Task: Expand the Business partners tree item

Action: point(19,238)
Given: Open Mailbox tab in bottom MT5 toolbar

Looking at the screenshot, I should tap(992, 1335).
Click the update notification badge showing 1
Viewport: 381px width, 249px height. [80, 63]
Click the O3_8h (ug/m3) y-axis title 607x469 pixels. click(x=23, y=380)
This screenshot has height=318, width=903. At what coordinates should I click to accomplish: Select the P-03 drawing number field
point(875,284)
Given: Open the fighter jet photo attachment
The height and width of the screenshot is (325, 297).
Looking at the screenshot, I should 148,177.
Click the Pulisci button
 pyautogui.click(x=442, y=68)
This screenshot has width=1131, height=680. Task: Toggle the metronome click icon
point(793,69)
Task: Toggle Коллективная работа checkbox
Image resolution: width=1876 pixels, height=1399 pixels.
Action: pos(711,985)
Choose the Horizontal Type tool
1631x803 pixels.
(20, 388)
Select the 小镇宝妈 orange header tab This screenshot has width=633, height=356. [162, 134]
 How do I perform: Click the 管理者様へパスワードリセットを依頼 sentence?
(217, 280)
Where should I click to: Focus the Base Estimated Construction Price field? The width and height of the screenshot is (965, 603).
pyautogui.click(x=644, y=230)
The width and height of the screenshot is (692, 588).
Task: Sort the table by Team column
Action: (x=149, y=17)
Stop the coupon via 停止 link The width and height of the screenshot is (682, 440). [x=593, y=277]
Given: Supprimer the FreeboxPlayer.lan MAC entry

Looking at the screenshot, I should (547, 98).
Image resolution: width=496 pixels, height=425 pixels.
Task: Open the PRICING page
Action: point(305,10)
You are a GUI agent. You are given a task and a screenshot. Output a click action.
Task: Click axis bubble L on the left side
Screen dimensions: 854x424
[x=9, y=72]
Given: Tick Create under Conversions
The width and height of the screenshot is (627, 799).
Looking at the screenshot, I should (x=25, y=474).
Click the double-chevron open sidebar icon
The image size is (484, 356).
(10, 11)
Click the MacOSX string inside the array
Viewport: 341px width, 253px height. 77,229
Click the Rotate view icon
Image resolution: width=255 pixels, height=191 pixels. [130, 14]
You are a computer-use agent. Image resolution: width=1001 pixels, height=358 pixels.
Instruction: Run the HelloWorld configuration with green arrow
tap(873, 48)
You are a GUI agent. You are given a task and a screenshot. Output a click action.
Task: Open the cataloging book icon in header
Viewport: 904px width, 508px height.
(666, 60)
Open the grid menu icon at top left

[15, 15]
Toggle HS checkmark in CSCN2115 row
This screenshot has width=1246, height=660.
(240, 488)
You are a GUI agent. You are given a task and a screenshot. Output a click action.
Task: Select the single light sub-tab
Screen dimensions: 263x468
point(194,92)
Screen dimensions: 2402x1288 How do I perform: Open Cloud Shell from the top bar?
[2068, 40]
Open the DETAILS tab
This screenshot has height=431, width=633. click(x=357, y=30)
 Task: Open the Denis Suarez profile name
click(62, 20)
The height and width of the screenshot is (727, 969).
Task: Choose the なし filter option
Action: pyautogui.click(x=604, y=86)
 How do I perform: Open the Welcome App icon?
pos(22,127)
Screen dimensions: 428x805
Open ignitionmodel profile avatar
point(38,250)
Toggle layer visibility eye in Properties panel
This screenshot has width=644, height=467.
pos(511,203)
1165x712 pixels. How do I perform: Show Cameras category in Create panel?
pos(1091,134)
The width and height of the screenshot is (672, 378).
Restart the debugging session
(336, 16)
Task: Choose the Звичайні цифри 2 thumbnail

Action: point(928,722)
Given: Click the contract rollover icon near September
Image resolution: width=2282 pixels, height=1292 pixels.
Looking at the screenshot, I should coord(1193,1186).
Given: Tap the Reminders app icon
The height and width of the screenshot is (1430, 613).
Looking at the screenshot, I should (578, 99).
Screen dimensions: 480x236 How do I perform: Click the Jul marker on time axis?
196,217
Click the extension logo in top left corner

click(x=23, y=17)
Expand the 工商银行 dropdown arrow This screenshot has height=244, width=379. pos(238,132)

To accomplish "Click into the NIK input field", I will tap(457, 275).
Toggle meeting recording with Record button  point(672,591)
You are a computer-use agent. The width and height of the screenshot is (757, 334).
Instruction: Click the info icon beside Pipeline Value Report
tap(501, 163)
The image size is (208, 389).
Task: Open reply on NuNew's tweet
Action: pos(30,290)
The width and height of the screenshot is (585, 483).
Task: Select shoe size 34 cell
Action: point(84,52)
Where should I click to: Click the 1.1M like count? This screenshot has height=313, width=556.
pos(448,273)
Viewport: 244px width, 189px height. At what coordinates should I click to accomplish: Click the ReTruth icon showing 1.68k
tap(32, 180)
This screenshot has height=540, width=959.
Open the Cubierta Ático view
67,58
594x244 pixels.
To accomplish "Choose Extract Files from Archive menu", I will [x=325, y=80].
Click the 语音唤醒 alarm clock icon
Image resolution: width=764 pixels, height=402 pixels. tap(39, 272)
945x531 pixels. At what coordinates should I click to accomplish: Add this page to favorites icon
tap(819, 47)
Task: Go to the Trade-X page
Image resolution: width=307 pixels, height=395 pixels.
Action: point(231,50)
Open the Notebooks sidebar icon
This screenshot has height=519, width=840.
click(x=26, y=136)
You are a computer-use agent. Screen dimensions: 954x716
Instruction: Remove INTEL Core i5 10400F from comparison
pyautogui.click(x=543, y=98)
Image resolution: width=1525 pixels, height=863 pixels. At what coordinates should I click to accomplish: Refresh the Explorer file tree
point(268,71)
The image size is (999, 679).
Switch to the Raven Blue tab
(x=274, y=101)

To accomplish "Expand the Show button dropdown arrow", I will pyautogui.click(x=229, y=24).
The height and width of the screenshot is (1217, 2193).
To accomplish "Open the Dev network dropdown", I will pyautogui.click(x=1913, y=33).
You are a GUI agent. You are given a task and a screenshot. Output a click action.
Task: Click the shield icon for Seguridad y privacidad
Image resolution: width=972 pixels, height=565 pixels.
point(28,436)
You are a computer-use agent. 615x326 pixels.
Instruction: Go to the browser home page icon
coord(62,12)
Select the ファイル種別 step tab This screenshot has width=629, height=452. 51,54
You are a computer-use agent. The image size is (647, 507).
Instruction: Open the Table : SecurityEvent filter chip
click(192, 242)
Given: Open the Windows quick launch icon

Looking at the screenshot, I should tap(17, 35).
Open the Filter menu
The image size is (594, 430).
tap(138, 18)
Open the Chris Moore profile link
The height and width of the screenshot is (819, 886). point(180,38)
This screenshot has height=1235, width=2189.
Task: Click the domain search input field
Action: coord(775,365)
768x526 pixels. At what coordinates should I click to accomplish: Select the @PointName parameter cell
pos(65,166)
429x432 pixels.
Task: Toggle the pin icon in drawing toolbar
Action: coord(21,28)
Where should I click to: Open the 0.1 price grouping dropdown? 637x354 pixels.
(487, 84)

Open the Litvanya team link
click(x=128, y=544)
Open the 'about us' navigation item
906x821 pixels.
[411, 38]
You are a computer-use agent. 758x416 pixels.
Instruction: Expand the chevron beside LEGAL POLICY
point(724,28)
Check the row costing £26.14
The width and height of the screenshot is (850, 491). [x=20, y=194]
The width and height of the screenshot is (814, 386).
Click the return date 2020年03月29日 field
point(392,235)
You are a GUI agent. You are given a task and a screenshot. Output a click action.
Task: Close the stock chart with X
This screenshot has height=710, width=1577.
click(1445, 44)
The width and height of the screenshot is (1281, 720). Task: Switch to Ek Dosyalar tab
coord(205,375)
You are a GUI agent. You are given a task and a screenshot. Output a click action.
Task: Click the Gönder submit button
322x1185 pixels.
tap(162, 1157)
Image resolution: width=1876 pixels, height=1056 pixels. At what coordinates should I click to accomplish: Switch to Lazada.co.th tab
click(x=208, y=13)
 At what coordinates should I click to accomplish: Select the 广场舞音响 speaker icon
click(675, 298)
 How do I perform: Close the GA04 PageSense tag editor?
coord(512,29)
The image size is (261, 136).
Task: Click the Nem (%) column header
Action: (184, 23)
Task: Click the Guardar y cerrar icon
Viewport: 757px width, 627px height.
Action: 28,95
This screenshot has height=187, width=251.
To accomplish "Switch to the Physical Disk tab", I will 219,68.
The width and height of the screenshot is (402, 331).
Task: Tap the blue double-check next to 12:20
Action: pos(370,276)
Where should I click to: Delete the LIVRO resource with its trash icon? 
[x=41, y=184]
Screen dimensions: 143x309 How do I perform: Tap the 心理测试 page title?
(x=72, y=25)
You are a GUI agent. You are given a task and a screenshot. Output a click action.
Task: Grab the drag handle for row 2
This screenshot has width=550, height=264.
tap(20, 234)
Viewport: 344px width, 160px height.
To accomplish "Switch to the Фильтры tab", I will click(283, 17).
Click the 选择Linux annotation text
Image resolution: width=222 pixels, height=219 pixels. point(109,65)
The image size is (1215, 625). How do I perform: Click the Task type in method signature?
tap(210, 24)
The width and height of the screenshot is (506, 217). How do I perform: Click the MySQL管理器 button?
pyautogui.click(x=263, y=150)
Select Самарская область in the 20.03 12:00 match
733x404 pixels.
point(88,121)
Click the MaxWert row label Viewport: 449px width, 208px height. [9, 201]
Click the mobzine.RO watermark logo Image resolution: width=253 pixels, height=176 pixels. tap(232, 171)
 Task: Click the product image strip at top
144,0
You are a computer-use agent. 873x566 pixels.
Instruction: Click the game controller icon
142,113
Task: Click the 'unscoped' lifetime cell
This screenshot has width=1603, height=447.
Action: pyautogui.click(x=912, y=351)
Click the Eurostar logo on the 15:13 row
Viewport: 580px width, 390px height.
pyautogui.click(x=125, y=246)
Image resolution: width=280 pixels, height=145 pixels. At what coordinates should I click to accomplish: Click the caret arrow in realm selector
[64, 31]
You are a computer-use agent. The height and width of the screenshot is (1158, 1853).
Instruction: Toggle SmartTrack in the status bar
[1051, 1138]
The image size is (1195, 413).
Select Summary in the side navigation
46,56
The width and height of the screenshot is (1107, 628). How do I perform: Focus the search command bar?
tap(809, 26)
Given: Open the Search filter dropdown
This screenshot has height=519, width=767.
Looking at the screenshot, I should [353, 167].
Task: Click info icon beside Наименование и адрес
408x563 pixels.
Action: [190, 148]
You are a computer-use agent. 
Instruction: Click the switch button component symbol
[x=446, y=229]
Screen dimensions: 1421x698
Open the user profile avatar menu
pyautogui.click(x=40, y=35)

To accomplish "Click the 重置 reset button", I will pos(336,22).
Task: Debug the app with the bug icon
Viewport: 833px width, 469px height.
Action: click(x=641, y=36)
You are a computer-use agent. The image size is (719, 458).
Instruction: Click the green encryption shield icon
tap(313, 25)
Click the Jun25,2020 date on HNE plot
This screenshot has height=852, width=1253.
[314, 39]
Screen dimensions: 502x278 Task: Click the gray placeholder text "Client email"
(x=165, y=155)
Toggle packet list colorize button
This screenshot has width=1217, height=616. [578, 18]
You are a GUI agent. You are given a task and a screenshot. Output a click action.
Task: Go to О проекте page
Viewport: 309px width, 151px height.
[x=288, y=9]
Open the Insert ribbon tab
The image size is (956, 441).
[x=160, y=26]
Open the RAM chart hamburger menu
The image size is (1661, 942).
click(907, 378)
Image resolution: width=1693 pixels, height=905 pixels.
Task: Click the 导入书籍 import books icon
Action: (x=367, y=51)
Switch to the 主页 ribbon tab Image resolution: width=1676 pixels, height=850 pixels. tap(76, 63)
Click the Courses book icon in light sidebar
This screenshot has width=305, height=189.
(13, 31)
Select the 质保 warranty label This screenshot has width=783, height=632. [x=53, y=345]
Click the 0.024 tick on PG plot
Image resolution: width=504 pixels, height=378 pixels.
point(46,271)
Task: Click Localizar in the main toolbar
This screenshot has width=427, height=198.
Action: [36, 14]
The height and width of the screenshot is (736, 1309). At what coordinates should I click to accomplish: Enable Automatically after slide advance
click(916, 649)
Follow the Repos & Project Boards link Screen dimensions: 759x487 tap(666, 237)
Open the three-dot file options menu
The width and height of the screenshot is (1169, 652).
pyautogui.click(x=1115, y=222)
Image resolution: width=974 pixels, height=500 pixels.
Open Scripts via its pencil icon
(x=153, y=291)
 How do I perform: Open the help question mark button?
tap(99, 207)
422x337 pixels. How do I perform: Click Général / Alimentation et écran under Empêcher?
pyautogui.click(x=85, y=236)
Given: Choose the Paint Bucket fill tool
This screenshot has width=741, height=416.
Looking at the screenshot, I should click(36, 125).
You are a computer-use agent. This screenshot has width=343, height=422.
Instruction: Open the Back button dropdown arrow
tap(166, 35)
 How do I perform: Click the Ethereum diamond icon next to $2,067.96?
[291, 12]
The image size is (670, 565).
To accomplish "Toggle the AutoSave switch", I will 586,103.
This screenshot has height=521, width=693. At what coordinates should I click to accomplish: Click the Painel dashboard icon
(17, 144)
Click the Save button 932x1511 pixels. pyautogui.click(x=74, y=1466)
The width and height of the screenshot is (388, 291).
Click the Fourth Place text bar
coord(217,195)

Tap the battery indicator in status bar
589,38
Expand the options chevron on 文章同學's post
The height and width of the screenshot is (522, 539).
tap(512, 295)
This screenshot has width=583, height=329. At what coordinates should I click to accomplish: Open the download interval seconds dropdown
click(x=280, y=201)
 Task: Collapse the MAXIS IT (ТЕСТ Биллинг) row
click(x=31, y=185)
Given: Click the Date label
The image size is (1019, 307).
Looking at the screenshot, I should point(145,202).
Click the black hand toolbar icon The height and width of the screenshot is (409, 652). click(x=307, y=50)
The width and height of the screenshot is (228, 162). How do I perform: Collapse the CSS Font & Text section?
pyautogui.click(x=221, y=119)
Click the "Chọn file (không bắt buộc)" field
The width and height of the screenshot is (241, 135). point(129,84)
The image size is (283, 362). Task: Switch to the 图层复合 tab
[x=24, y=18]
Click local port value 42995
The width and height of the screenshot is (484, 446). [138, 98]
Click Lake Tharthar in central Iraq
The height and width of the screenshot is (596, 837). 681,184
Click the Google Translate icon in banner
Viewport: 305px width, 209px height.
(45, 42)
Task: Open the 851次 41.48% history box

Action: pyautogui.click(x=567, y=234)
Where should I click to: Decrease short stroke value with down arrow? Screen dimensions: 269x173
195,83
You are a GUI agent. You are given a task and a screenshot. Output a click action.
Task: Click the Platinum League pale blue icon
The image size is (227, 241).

_What the task requires_. Reproduce the lines starting with the line containing "Expand the 工商银行" and going on through the line containing "Toggle meeting recording", both included.

_Output for this exercise_.
Expand the 工商银行 dropdown arrow This screenshot has height=244, width=379. pos(238,132)

To accomplish "Click into the NIK input field", I will tap(457, 275).
Toggle meeting recording with Record button  point(672,591)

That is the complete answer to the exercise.